La próxima semana, el mundo conocerá al nuevo presidente norteamericano. Hombre o mujer, sus decisiones alcanzarán,  en  medidas diferentes,  los confines del mundo.  El liderazgo económico, militar, y político, de quienes sus críticos llaman “Imperio capitalista”, “Opresores de occidente”, y  “Saqueadores del tercer mundo”,  y sus afines les tienen como   “Cuna de la democracia”  y  “Tierra de las oportunidades”, es incuestionable.  También es incuestionable que profesan culto y respeto a sus   instituciones y se rigen por las  leyes. 

Sea cual sea la opinión que de ellos se tenga, o el adjetivo que mejor les acomode, “el mundo se prepara asustado para la decisión USA”, como escribiera a manera de titular el prestigioso periodista español Graciano Palomo. En esa nación, cuya influencia se desparrama por todo el planeta, no se recuerdan  elecciones y  candidatos tan singulares, ni resultados tan imprevisibles.

Los dos principales partidos del sistema, ya desde los inicios de la contienda electoral, mostraron lo sabido: organizaciones desgastadas  estructural, ideológica, y moralmente. En consecuencia, no tuvieron más opciones que escoger candidatos cuyos índices de credibilidad se encuentran entre los más bajos en la historia de ese país. No les quedó otro remedio. Un astuto billonario establecido como “celebrity”, y una brillante y veterana  política desgastada y cuestionada por cohecho.

Aparte de la insulsez, puerilidad y dramatismo demagógica de las propuestas de cada aspirante – planificadas para digestión y engatusamiento de  las multitudes –  y el cuestionamiento ético y caracterológico de ambos, salieron a flote lacras, prejuicios y hostilidades, hasta ahora disimuladas. De igual manera, queda claro el desencanto con el actual ejercicio capitalista, que margina y arranca esperanzas a numerosos ciudadanos que esperan cumplir  el “sueño americano”.

El que ambos fueran seleccionados es una triste atipia, pues la rigurosa selección de aquellos que aspiran al servicio público había sido una tradición incólume entre los norteamericanos. Es aberrante que políticos de fardos tan negativos hubiesen podido colarse en la boleta presidencial. Recuerdo el fracaso de dos aspirantes señeros a la presidencia estadounidense,  uno,  por llorar en público, y el otro, luego de  conocerse su enfermedad depresiva. Ed Muskie, el primero, y Michael Dukakis, el segundo. Sin duda, el colador era más fino entonces que ahora.

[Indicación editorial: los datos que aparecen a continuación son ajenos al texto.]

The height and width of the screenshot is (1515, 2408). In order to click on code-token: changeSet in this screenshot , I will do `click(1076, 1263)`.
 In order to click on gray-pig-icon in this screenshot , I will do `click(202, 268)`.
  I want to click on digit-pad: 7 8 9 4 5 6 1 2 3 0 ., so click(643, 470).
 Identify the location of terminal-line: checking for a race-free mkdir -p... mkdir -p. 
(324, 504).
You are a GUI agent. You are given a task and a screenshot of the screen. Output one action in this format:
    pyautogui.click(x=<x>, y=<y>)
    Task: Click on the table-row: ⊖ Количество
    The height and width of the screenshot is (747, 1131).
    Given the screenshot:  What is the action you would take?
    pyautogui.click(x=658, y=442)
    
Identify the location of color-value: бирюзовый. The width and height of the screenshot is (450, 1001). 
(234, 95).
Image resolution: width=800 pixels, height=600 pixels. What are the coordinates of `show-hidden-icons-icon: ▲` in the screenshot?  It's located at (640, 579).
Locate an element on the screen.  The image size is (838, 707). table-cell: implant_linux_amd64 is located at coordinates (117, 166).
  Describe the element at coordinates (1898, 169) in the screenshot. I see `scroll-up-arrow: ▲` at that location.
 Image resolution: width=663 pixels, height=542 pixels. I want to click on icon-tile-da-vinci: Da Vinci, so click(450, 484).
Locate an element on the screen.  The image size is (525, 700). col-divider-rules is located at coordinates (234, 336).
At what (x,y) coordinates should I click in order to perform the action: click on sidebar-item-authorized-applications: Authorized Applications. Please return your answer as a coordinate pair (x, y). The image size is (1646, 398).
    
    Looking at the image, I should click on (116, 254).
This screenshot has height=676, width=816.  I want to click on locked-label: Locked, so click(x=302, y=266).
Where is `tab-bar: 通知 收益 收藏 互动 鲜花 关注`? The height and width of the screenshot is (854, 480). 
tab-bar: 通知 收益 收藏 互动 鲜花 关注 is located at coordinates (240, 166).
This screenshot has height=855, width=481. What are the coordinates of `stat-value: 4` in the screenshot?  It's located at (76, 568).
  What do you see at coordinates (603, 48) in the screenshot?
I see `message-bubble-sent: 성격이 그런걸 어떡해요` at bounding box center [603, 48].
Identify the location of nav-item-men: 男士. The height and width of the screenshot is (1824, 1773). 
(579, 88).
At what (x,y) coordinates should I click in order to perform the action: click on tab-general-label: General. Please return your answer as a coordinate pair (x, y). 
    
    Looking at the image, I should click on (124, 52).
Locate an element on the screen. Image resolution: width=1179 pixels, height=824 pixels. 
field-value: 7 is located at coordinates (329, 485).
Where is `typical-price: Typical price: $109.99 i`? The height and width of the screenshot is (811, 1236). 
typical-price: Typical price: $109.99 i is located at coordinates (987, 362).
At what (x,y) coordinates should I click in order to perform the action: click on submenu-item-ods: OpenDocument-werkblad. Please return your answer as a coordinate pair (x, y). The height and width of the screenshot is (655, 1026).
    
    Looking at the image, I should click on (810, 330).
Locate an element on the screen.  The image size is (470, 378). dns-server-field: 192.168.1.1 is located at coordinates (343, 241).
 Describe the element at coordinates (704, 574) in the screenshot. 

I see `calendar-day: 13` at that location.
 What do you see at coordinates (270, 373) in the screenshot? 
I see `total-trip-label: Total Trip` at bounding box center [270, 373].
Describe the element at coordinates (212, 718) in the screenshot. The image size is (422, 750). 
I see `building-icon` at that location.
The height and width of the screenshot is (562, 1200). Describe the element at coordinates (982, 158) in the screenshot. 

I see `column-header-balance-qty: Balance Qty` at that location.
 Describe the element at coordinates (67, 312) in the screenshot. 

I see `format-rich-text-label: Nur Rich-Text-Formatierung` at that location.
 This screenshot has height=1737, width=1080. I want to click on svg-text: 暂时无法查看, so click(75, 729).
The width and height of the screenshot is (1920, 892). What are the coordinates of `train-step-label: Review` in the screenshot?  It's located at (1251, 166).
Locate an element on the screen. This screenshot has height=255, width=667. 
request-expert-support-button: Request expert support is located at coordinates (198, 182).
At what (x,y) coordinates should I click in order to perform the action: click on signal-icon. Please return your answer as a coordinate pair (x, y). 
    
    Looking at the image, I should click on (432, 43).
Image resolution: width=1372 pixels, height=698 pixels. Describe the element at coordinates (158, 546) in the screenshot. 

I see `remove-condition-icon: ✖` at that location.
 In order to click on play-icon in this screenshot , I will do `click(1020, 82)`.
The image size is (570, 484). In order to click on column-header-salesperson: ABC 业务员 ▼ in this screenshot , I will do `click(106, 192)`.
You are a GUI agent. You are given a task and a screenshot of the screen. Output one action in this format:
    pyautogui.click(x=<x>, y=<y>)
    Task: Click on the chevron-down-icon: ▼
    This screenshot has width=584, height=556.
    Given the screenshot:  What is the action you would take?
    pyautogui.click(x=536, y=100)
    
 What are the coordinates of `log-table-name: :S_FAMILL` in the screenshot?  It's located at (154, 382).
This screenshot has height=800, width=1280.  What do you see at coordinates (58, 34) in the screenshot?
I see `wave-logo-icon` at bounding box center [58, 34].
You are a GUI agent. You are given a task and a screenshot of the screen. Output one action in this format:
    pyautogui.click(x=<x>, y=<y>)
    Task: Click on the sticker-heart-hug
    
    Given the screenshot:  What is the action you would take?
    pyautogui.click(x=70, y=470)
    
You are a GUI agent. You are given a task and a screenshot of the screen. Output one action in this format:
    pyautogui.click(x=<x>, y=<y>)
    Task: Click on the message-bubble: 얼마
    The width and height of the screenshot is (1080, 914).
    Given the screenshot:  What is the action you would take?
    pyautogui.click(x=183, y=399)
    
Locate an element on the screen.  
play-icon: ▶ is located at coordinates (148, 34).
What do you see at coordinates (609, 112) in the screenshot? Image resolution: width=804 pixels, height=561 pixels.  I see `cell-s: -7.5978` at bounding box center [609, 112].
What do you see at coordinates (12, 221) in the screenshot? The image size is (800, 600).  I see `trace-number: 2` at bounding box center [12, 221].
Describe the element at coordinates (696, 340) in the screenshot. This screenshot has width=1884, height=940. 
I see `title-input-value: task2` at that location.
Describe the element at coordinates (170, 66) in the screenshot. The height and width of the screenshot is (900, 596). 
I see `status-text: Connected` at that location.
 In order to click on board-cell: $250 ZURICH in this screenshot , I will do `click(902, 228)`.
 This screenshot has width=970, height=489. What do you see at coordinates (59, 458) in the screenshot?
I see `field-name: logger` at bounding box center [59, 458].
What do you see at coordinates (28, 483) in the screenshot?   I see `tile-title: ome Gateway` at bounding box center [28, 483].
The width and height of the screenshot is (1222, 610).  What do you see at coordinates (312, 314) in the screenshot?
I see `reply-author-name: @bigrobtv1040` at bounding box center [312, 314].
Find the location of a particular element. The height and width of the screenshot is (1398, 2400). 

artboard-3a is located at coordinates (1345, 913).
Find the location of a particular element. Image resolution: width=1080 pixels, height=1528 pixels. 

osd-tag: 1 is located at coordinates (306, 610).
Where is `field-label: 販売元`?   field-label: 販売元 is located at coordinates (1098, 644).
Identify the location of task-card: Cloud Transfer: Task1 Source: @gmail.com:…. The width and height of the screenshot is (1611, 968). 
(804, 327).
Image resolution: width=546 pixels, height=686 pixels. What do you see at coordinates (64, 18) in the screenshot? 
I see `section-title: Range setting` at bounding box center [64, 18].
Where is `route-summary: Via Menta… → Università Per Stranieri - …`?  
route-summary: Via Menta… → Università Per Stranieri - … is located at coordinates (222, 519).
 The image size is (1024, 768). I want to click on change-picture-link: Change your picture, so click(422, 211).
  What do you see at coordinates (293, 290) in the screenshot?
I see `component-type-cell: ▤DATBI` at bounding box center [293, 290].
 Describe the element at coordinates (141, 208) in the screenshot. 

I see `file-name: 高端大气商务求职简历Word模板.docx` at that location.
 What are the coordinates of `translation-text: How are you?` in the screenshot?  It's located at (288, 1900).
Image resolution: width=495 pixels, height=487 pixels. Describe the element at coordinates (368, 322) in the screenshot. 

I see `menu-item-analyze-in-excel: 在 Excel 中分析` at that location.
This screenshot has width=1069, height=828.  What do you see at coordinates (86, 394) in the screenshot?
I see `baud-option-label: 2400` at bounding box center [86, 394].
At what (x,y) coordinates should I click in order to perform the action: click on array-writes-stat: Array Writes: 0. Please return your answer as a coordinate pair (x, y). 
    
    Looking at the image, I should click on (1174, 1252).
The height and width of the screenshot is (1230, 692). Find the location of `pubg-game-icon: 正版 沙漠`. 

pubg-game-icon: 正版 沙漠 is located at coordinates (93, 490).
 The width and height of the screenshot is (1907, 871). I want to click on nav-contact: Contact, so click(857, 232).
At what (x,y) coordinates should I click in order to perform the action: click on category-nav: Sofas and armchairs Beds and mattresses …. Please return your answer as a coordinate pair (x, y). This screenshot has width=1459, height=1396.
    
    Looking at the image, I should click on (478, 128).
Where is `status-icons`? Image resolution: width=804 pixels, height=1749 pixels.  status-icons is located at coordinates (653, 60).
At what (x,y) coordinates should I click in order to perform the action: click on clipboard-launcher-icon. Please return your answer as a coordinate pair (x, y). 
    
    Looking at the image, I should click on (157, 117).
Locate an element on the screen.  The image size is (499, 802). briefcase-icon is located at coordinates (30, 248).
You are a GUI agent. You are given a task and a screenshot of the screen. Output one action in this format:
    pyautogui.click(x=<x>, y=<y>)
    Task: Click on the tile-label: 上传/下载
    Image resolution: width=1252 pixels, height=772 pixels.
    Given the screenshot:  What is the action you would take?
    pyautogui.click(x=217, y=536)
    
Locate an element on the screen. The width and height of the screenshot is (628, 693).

El mundo, y parte del electorado, rezan sin entusiasmo por el triunfo de Hillary Clinton.  Paradójicamente, siendo demócrata, se percibe como continuadora del status quo, conservadora, moderada, y capaz de continuar la recuperación económica emprendida por Barack Obama. Es la preferida de sensatos, educados, y de todo aquel que ve en Donald Trump un improvisador desaforado, capaz de hacer un desorden de “padre y señor nuestro”. Quienes creen en las propuestas de este último,  irrealizables  y  pasionales, esperan entusiasmados que  triunfe el “redentor”.

De ganar la candidata demócrata, se teme a la furia vengadora del magnate inmobiliario, quien, herido en su narcisismo, pudiera intentar llevarla ante los tribunales y desestabilizar el aparato gubernamental.

Frente a tanto pesimismo, temores, y augurios catastróficos, tranquiliza el recordar que se  encuentran vigilantes ese conjunto de instituciones, organizaciones y, sobre todo, esos jefes que quitan y ponen dentro del “Gigante del norte”: los dueños del capital. Ellos actúan siempre, y seguirán haciéndolo, como estabilizadores de naves transatlánticas, diseñados para amortiguar zarandeos excesivos y prevenir mareos. A partir del próximo miércoles, estarán atentos y evitarán cualquier desafuero presidencial que les sea inconveniente. Encarrilarán a cualquier descarrilado.

No importa cuán taimada sea Hillary o desquiciado Donald, siempre prevalecerán en Norteamérica las instituciones y el poder del dinero.  El nuevo presidente traerá chubascos pero no tempestades.